Omair Majid

Omair Majid

Announcements, thoughts, code and fun

29 May 2020

What is nuget restore doing?

Ever wonder what nuget or dotnet restore is doing? What feeds it using? Or what nuget.config it is using to find feeds?

Turns out you can find out what nuget-related information dotnet restore by looking at the logs.

Generally, dotnet restore is succinct. Restoring a HelloWorld project gives us little information about what’s going on:

$ dotnet new console --no-restore
The template "Console Application" was created successfully.
$ dotnet restore
  Restore completed in 72.1 ms for /home/omajid/cliche/dotnet/HelloWorld/HelloWorld.csproj.

If we add a nuget.config file, we still see little information. Not even enough to know if it’s even being used:

$ rm -rf *
$ dotnet new console --no-restore
The template "Console Application" was created successfully.
$ dotnet new nugetconfig
The template "NuGet Config" was created successfully.
$ ls
HelloWorld.csproj  nuget.config  Program.cs
$ dotnet restore
  Restore completed in 52.87 ms for /home/omajid/cliche/dotnet/HelloWorld/HelloWorld.csproj.

And it certainly doesn’t give us a hint about any other nuget.config files are being used.

But we can find out more from dotnet restore by increasing the verbosity to normal:

$ rm -rf *
$ dotnet new console --no-restore
The template "Console Application" was created successfully.
$ dotnet new nugetconfig
The template "NuGet Config" was created successfully.
$ dotnet restore --verbosity:normal
Build started 5/29/2020 11:14:01 PM.
     1>Project "/home/omajid/cliche/dotnet/HelloWorld/HelloWorld.csproj" on node 1 (Restore target(s)).
     1>Restore:
         Restoring packages for /home/omajid/cliche/dotnet/HelloWorld/HelloWorld.csproj...
         Committing restore...
         Generating MSBuild file /home/omajid/cliche/dotnet/HelloWorld/obj/HelloWorld.csproj.nuget.g.props.
         Generating MSBuild file /home/omajid/cliche/dotnet/HelloWorld/obj/HelloWorld.csproj.nuget.g.targets.
         Writing assets file to disk. Path: /home/omajid/cliche/dotnet/HelloWorld/obj/project.assets.json
         Restore completed in 54.6 ms for /home/omajid/cliche/dotnet/HelloWorld/HelloWorld.csproj.

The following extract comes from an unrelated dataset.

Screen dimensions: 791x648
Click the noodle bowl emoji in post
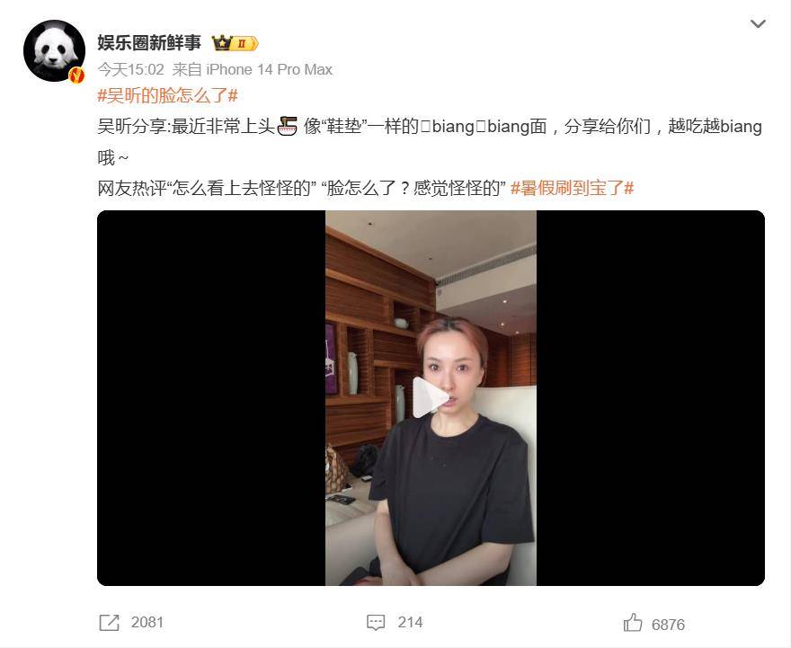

         NuGet Config files used:
             /home/omajid/cliche/dotnet/HelloWorld/nuget.config
             /home/omajid/.nuget/NuGet/NuGet.Config

         Feeds used:
             https://api.nuget.org/v3/index.json
     1>Done Building Project "/home/omajid/cliche/dotnet/HelloWorld/HelloWorld.csproj" (Restore target(s)).

Build succeeded.
    0 Warning(s)
    0 Error(s)

Time Elapsed 00:00:00.43

Now we can see a list of all the nuget.config files being used. Turns out there is one in my home directory at ~/.nuget/NuGet/NuGet.config that I probably would have missed even if I had dug around in the project directory.

If you are wondering about the particular output format, this is just the normal log output from msbuild. That’s why we see a Task called Restore running.

There are a couple of possible configurations for verbosity. q (or quiet) is the default. n (or normal) can be handy. diagnostic or detailed can show a lot of information that can be a bit hard to parse by hand.

You can even make the invocation smaller: dotnet restore -v:n sets verbosity (via -v) to normal (via n).

Hopefully, you now have a new tool to debug/traces any issues you might be hitting during dotnet restore!